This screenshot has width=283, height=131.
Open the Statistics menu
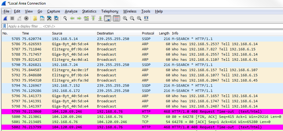click(89, 11)
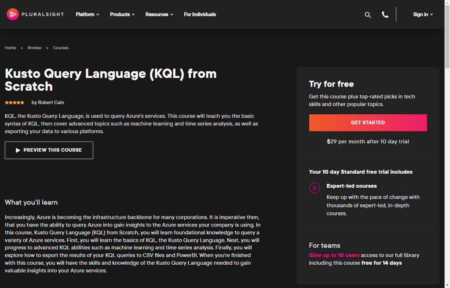The image size is (450, 288).
Task: Open the Products dropdown menu
Action: coord(122,15)
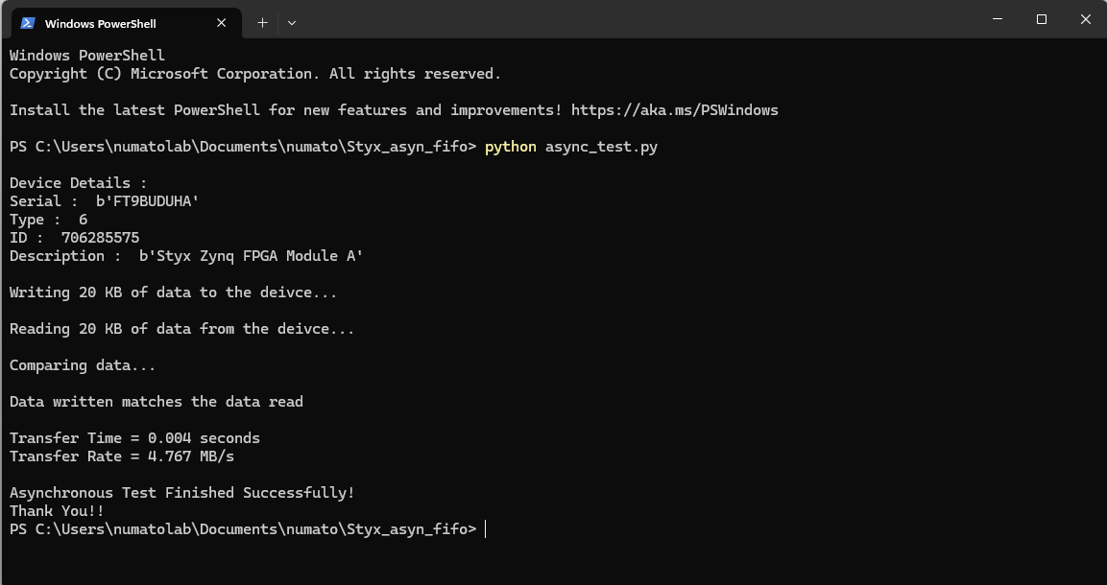Expand the new tab profiles dropdown chevron
Viewport: 1107px width, 585px height.
click(x=292, y=23)
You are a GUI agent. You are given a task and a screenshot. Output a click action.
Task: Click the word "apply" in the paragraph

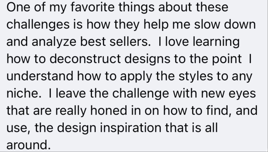click(136, 76)
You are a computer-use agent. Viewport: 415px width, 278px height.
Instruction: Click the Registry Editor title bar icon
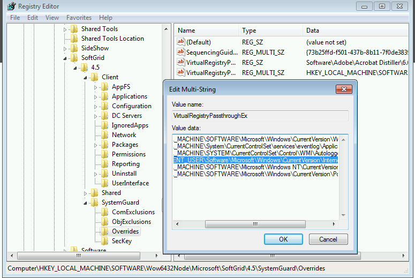pos(11,6)
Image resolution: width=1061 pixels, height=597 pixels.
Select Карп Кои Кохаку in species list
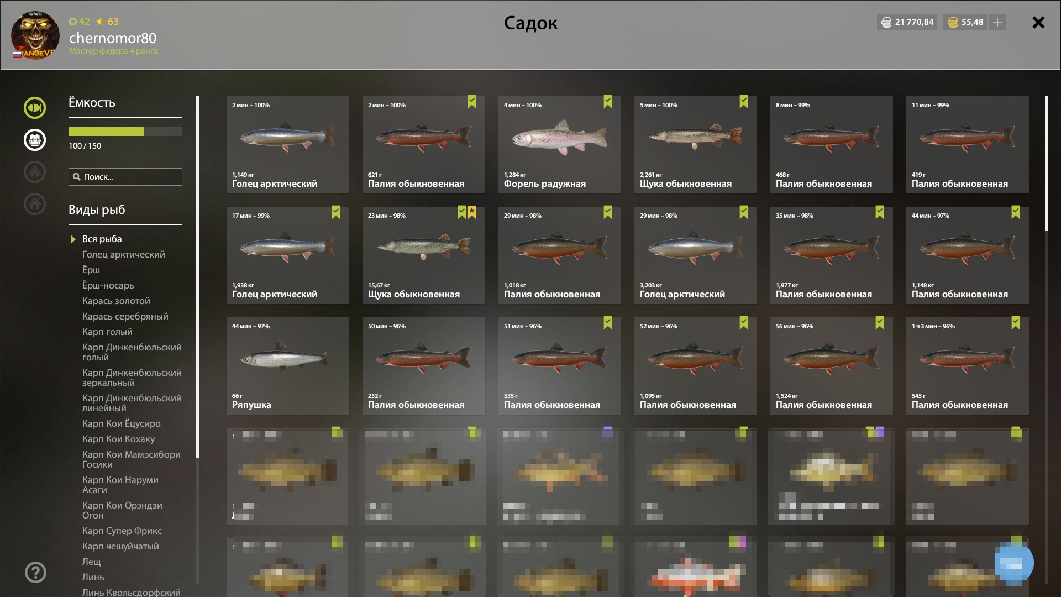[118, 439]
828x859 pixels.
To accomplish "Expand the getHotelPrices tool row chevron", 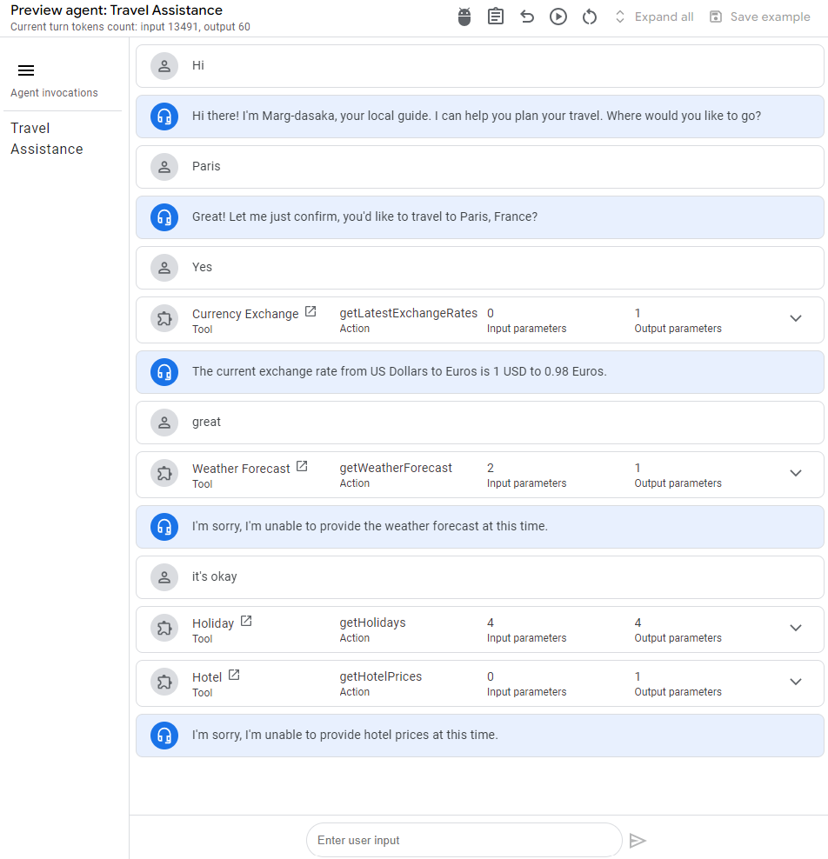I will click(796, 682).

**TASK GOAL:**
Where does the string "pixels" appear in the records above? Return every line that holds it.

**SOLUTION TO THE PROBLEM:**
Image resolution: width=1061 pixels, height=597 pixels.
828x859 pixels.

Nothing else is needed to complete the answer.